What you will do
Reproduce everything in the data below from the line containing "Dưới 5 triệu (171, 262)" down to the line containing "Từ 5 triệu - 7 triệu (283, 262)", both ends included and nothing else, with each line's text unchanged. Multiply every coordinate in the answers by 1.3 and round to whole numbers, with halves rounded up.

Supplied entries
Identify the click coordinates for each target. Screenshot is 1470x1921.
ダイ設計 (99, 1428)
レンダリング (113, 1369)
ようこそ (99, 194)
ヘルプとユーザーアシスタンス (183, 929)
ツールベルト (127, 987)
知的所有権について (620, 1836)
==
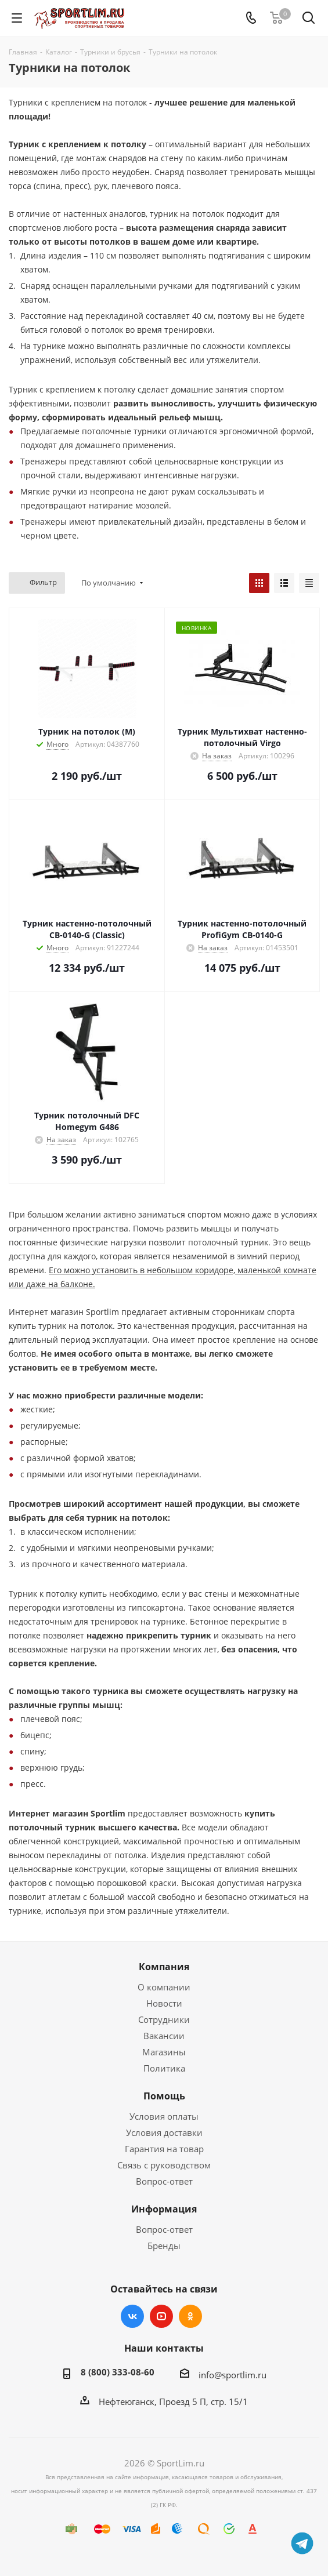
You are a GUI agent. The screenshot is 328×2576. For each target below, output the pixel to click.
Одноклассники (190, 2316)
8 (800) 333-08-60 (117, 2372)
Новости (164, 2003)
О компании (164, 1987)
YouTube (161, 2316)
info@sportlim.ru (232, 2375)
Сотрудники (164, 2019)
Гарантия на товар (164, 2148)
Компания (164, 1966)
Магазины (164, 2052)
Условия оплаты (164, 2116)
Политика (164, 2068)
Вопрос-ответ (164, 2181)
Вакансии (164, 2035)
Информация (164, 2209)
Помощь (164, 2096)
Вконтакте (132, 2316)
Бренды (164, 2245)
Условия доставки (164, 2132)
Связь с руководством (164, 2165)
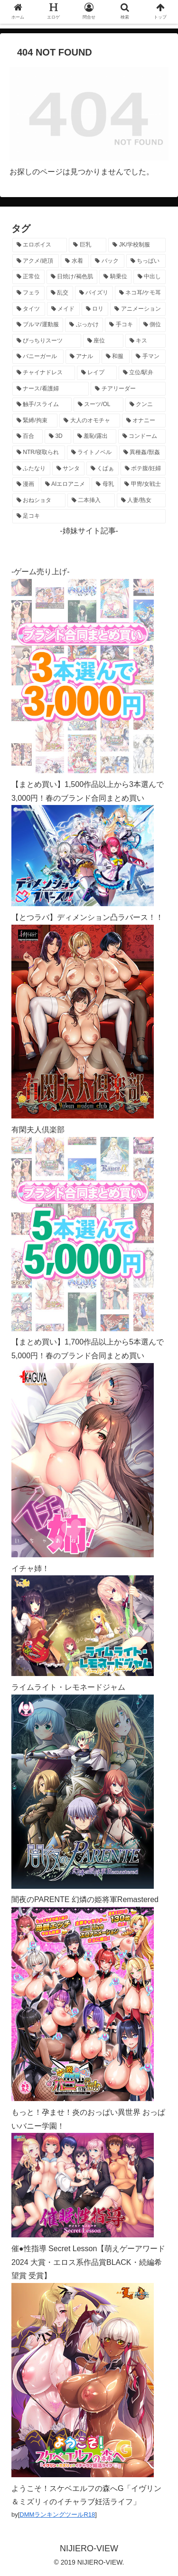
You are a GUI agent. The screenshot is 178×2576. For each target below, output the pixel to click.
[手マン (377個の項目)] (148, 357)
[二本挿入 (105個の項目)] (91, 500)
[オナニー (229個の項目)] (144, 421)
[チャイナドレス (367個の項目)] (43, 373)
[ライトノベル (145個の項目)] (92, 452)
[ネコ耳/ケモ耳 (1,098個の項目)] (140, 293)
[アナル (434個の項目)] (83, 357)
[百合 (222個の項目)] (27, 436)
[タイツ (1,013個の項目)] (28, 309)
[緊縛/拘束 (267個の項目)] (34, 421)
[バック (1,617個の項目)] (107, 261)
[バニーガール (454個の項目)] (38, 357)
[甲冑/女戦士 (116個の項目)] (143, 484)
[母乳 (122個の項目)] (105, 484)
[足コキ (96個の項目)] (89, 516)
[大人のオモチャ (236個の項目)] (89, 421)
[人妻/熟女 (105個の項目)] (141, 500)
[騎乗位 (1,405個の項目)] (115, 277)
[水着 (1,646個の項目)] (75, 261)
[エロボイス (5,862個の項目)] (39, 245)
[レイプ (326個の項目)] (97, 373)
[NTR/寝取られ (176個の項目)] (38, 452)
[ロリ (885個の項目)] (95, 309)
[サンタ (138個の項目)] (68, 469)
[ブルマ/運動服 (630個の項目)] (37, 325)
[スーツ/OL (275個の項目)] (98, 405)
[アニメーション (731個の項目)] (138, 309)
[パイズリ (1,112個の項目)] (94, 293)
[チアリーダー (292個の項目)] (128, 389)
...
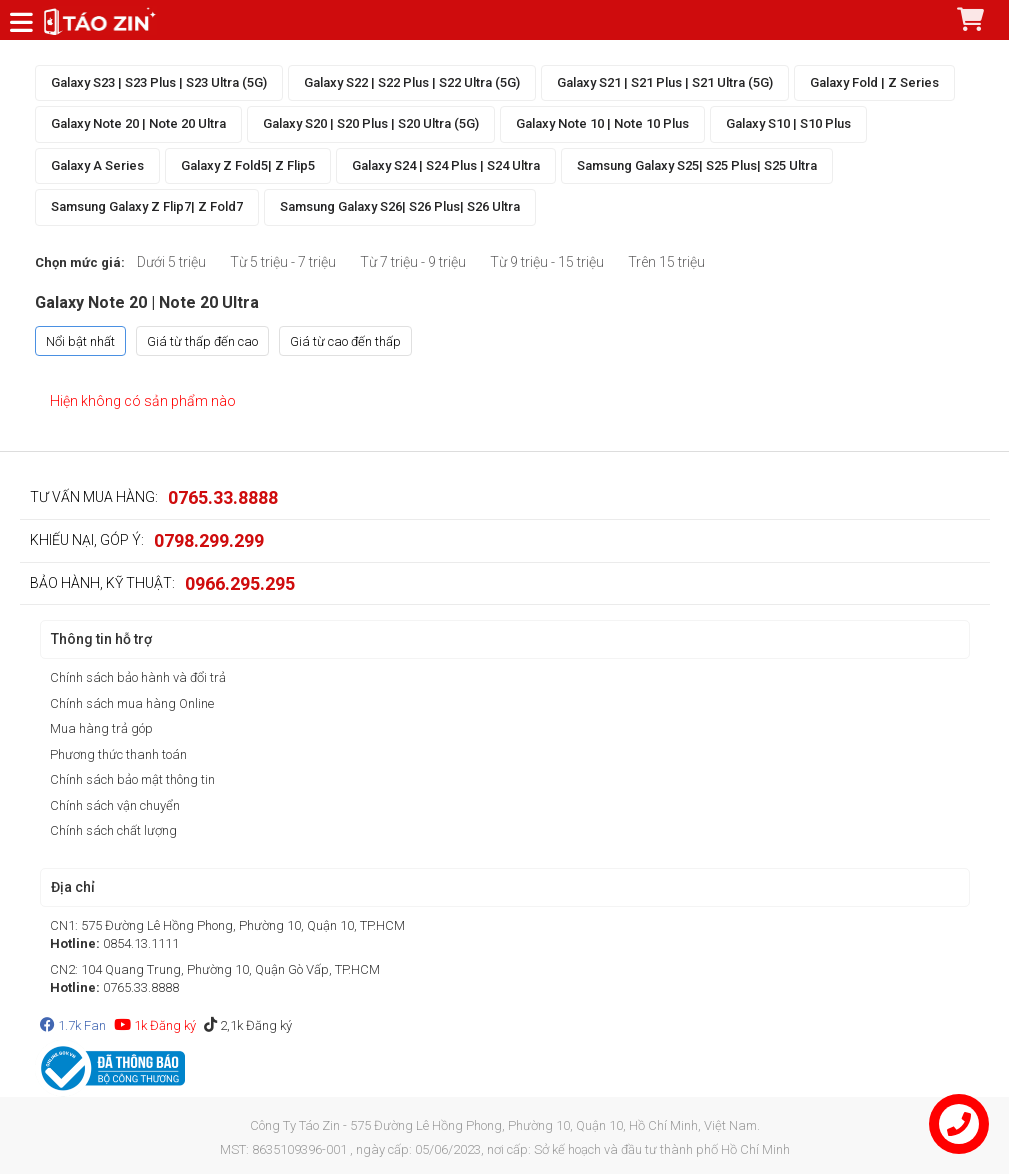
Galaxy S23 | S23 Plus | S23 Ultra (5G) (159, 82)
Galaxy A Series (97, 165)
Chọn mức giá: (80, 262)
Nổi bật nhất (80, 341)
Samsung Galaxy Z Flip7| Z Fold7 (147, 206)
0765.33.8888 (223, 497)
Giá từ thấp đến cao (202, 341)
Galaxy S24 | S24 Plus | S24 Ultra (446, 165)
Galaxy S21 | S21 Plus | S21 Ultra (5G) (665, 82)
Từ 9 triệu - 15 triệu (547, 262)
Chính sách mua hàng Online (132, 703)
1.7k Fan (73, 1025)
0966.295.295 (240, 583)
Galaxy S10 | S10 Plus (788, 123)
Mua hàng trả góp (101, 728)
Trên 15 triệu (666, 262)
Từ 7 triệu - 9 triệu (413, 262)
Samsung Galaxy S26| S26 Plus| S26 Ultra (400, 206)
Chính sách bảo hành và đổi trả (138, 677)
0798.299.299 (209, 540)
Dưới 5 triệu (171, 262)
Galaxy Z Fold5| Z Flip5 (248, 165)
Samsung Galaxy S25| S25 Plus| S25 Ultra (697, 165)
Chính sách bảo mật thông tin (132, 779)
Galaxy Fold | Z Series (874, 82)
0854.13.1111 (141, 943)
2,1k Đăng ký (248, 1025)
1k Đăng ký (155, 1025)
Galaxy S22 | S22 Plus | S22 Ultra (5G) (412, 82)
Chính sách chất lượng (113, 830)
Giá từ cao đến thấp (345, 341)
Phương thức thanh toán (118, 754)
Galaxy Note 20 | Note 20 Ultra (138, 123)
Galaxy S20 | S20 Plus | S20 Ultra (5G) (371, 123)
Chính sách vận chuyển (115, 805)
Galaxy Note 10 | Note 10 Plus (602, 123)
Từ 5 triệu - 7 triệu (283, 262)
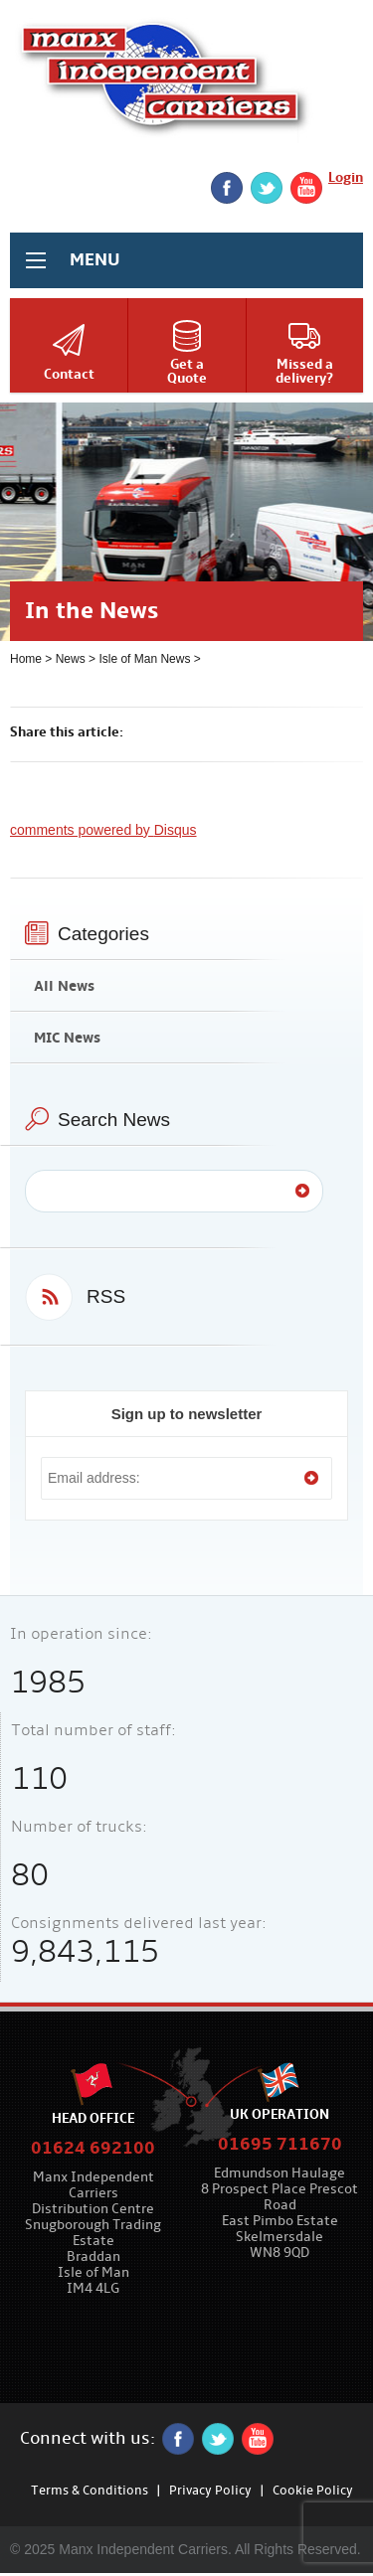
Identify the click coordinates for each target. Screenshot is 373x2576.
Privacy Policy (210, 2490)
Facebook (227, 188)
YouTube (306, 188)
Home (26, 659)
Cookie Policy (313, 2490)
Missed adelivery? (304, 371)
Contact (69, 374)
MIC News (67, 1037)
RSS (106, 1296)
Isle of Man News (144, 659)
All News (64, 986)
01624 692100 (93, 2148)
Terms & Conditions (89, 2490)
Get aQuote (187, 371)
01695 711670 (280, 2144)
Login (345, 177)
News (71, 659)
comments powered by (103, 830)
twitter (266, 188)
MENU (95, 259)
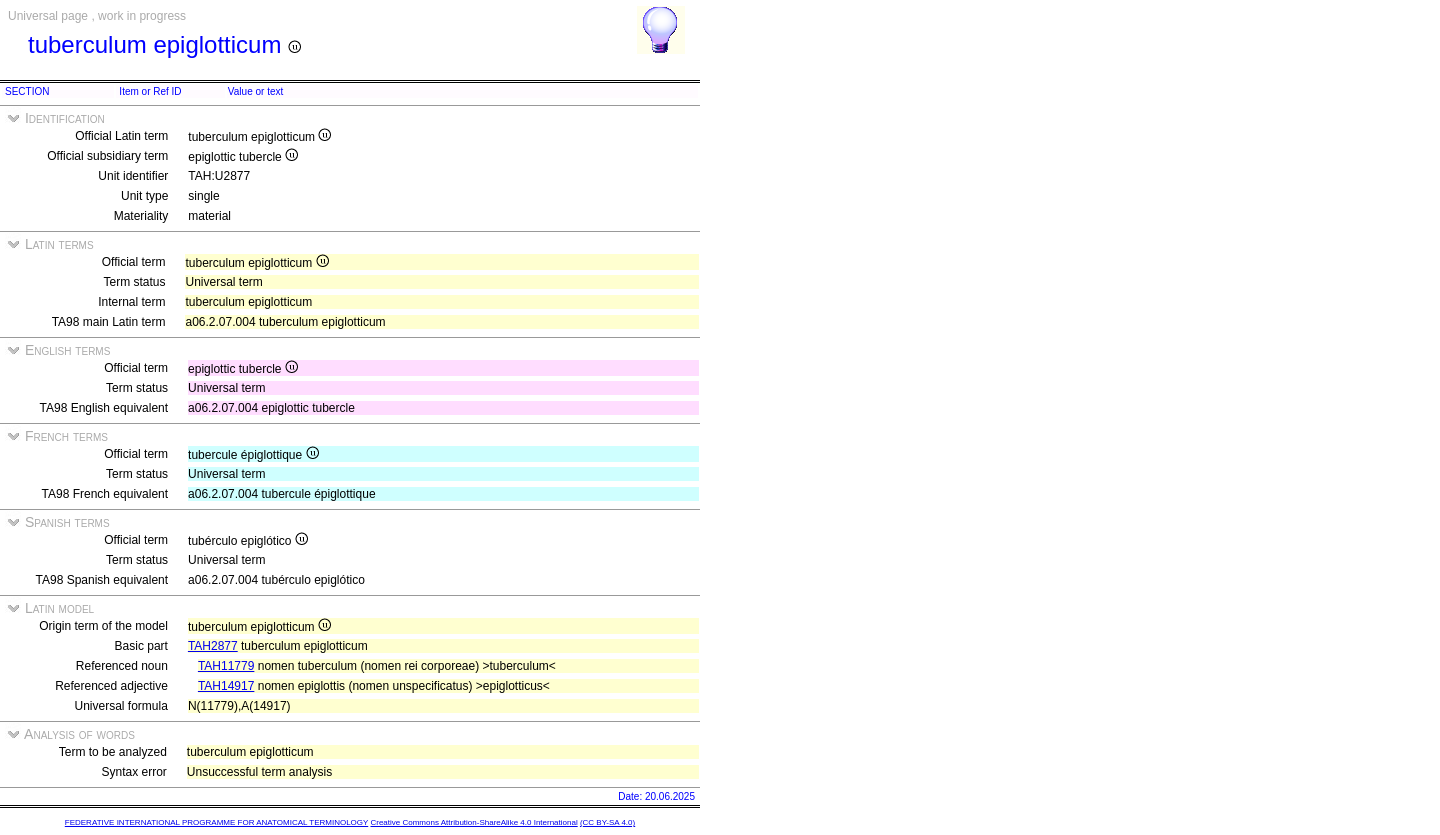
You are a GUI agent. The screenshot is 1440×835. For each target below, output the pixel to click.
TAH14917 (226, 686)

Answer
Dưới 5 triệu (222, 341)
Galaxy Z Fold5| Z Flip5 (322, 215)
Samsung Galaxy S25| S25 Plus| S25 Ultra (906, 215)
Chính sách bảo mật thông tin (172, 1013)
Galaxy Fold | Z Series (1136, 107)
0854.13.1111 (183, 1226)
2,1k Đăng ký (322, 1333)
1k Đăng ký (202, 1333)
Galaxy S22 | S22 Plus | S22 Ultra (5G) (536, 107)
Chính sách chất lượng (147, 1079)
Giá từ cao đến thấp (449, 443)
Phương thức thanh toán (153, 980)
Galaxy Note 20 | Note 20 Ultra (179, 160)
Galaxy S20 | S20 Plus | S20 Ultra (5G) (482, 160)
Chính sách vận chuyển (150, 1047)
Galaxy Note 10 | Note 10 Plus (783, 160)
Từ 5 triệu - 7 triệu (368, 341)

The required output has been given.